──────── SUPPLIED INFORMATION

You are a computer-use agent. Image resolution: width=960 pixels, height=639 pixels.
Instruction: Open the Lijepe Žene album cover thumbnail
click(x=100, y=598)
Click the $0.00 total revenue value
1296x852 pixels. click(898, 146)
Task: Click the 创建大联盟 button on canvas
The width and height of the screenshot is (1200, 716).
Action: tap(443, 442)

────────────────

_THE EXERCISE_.
Retype the entries word for word, every line as it appears.

_SOLVED EXERCISE_.
You are a computer-use agent. Image resolution: width=960 pixels, height=639 pixels.
Instruction: Open the Lijepe Žene album cover thumbnail
click(x=100, y=598)
Click the $0.00 total revenue value
1296x852 pixels. click(898, 146)
Task: Click the 创建大联盟 button on canvas
The width and height of the screenshot is (1200, 716).
Action: tap(443, 442)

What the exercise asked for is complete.